Technologies for fraud detection in healthcare and the pharmaceutical industry

Technologies for
fraud detection
in healthcare and
the pharmaceutical

Technologies for fraud

Technologies stand at the forefront of fraud detection in healthcare and pharma which establishes more secure processes leading to better patient outcomes.

According to this report, healthcare spending in the United States alone is growing an average of 2.7% per year and is currently reaching $4.3 trillion. Within the skyrocketing healthcare expenditures, a major chunk of the funds is lost to fraud. Insights from the National Health Care Anti-Fraud Association (NHCAA) indicate the financial losses associated with healthcare fraud stand at about $300 billion. Keeping that in mind, finding a solution in the form of effective fraud detection in healthcare can help redirect billions of dollars, from covering fraud-related losses to improving patient outcomes.

Within this context, it is crucial to explore the different types of healthcare and pharmaceutical fraud in order to get an in-depth understanding of the topic in question. These insights illustrate the scope of the issue at hand and indicate the challenges the industry faces. The rest of this piece portrays the potency of the current technological tools that healthcare and pharma professionals use for fraud detection and prevention. So, it is time to plunge into the topic.

Types of healthcare and pharmaceutical fraud

In the era of ongoing healthcare and pharma digitization, providers and organizations are facing the massive challenge of rising levels of fraud in various shapes and sizes. This means two things. First, fraudulent claims cost healthcare providers millions and even billions of dollars. Second, there is a rising demand for fraud analytics tools for fraud detection in healthcare (see Fig. 1).Figure 1. The U.S. healthcare fraud analytics marketFigure 1. The U.S. healthcare fraud analytics market

Currently, the largest fraud-related settlement cost the pharmaceutical company Biogen a staggering $843 million. Yet, to understand the overall scale of the picture of healthcare and pharmaceutical fraud, it is crucial to focus on four key areas: fraud committed by medical providers, fraud committed by patients, fraud involving prescriptions, and fraud in pharma.

[Stored entries]

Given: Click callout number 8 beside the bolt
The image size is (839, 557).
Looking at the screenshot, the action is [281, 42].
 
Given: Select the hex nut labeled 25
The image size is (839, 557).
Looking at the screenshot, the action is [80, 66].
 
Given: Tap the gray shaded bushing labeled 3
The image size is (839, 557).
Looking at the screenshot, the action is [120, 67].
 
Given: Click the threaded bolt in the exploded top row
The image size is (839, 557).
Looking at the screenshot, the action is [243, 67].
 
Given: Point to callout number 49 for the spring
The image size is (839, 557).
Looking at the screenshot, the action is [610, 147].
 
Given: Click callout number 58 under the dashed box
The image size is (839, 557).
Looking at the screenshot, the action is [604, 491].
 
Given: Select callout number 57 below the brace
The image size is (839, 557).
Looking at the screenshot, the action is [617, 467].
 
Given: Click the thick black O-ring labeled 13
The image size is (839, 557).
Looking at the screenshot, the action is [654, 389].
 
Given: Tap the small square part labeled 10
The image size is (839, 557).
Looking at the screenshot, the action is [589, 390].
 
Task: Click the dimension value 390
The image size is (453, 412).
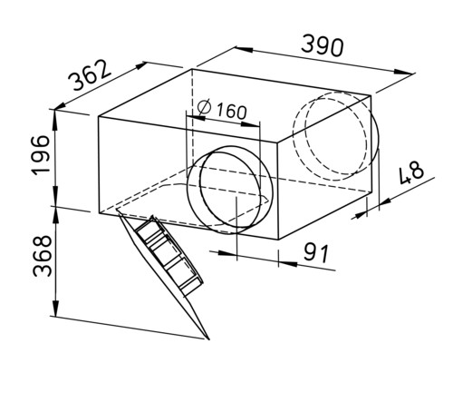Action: tap(323, 46)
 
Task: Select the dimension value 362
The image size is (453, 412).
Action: tap(90, 75)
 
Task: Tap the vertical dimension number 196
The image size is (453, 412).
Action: tap(41, 155)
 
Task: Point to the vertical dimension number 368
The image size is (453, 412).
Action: tap(43, 256)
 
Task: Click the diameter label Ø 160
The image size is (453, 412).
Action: tap(222, 110)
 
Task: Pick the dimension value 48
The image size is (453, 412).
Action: tap(411, 172)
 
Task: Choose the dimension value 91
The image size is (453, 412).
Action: tap(316, 253)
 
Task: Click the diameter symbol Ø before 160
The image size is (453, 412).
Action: tap(204, 107)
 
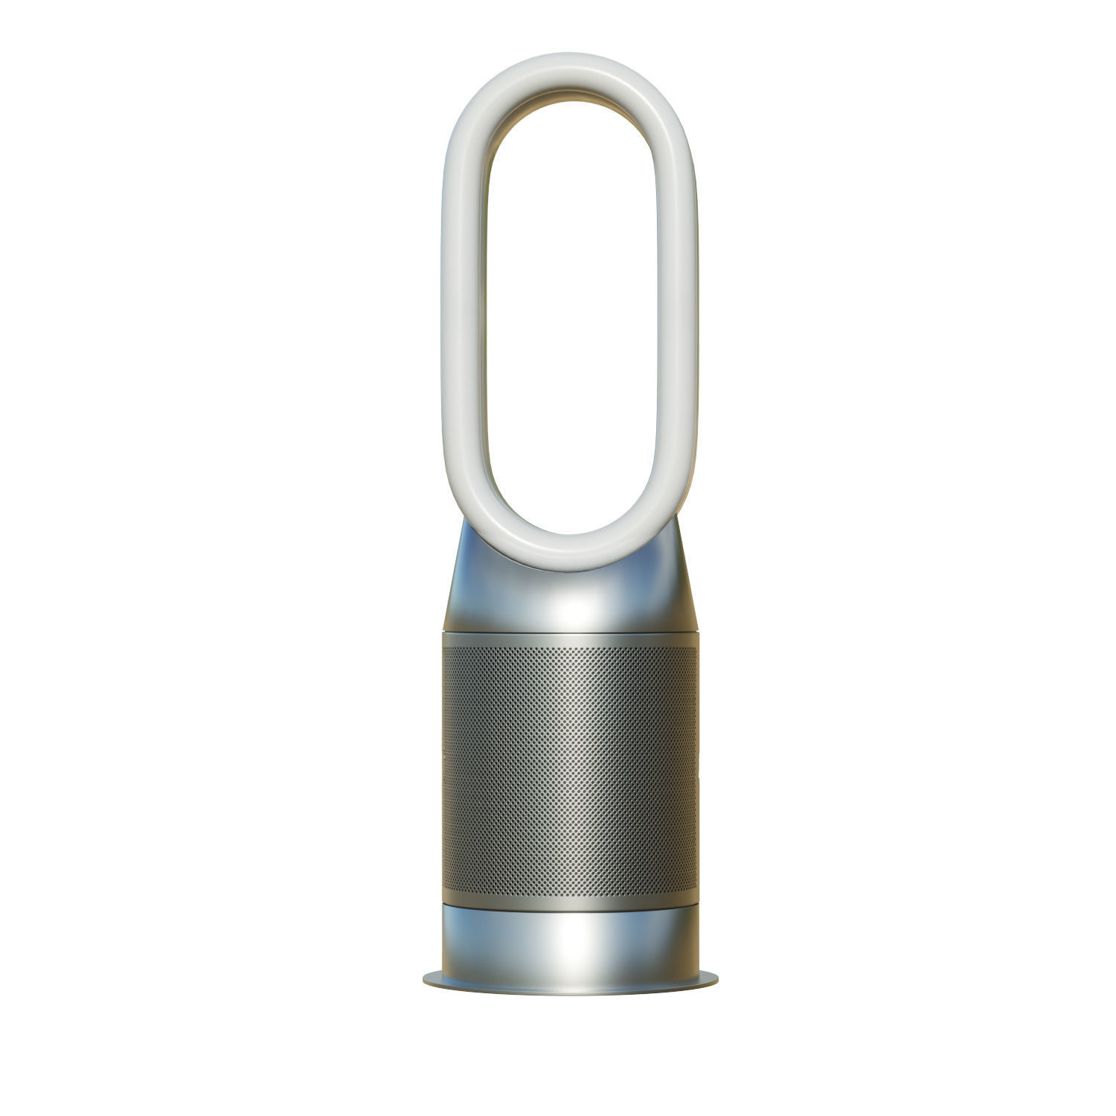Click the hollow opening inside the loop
pyautogui.click(x=569, y=312)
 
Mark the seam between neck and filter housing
pyautogui.click(x=569, y=634)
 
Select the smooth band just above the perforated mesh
pyautogui.click(x=569, y=641)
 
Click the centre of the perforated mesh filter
pyautogui.click(x=569, y=770)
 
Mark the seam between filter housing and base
pyautogui.click(x=569, y=905)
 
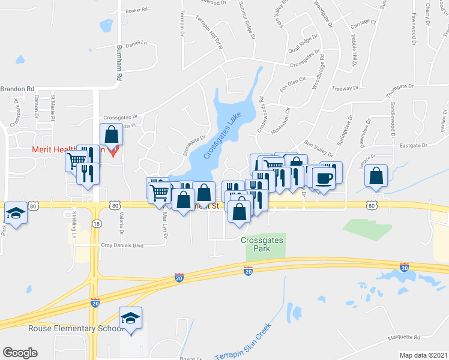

(Task instructions)
• 1. According to the piece on healthcare fraud detection, why is it crucial to explore the different types of healthcare and pharmaceutical fraud? Answer in one to three sentences.
• 2. Write out the passage of the piece on healthcare fraud detection starting at "Technologies stand at" and ending at "better patient outcomes.".
Nothing in the records is needed for this work.

(Solutions to the exercise)
• 1. Exploring them gives an in-depth understanding of the topic. These insights show the scope of the issue and the challenges the industry faces.

• 2.
Technologies stand at the forefront of fraud detection in healthcare and pharma which establishes more secure processes leading to better patient outcomes.